House Majority Leader Eric Cantor echoed Boehner in his support for the bill. Cantor also emphasized a cultural shift in the country and reiterated his opposition to tax hikes.

“By sending to Congress 87 new people, the American people have … changed the direction this country’s headed,” Cantor said. “From Day 1, this administration has been insisting that we raise taxes in order to solve this problem. … I think the big win here for us is that there are no tax hikes in this deal. I insist again that now is not the time for us to be considering tax hikes when there’s over 9 percent unemployment and too many people are out of work.”

Majority Whip Kevin McCarthy, too, said the bill represents a change.

“What a difference a year makes,” McCarthy said. “A year ago, Washington thought we needed more spending. … This bill does not give all the answers, but this bill does bring accountability. This does bring in spending controls. This does cut spending. It does not increase it. … This represents a fundamental change for this government, a fundamental change for this country.”

Budget Committee Chariman Paul Ryan reminded listeners of the distance traveled over the course of the negotiations.

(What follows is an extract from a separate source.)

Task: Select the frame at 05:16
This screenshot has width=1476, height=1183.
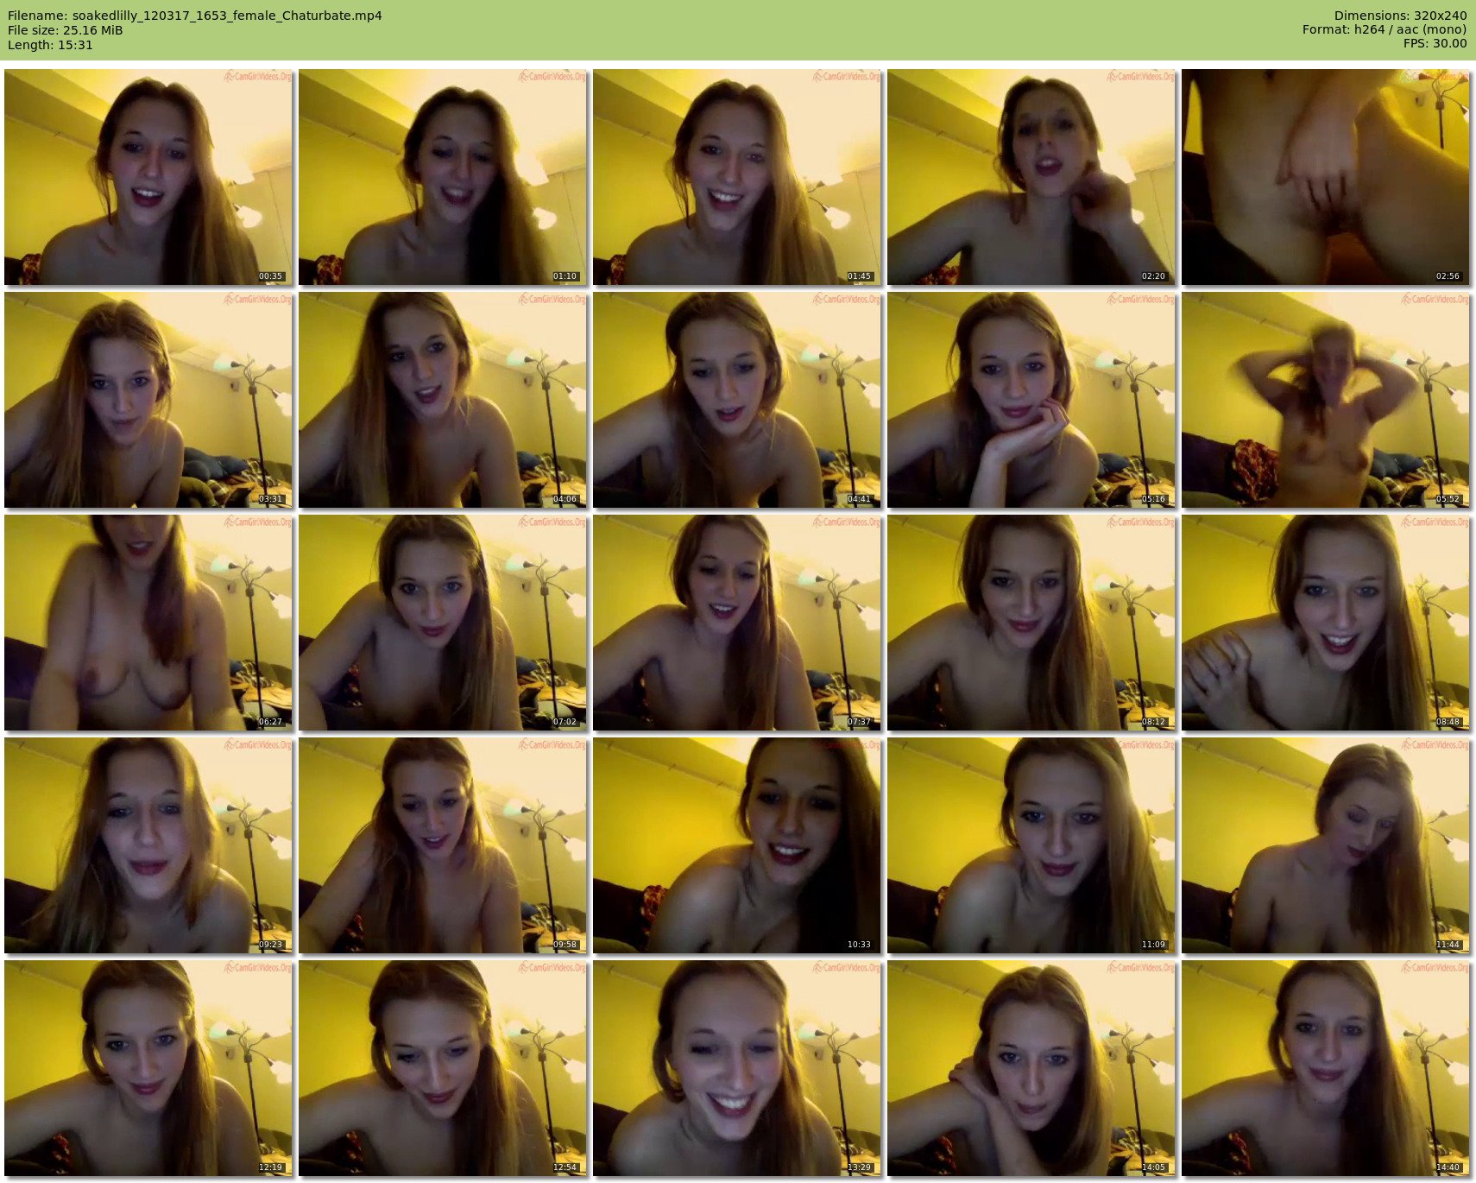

“Think about where we were at the beginning of this process,” Ryan said. “We had a president asking for a blank check: He didn’t get that. We had a president who asked for tax increases: He didn’t get that. We said we wanted cuts: We got that. … We couldn’t even get caps on discretionary spending the last time Republicans were in the majority: We got that. We’ve got a long ways to go. This does not fix our problems, but the value of this Republican majority was to change the culture … in spending and that’s exactly what this bill does.”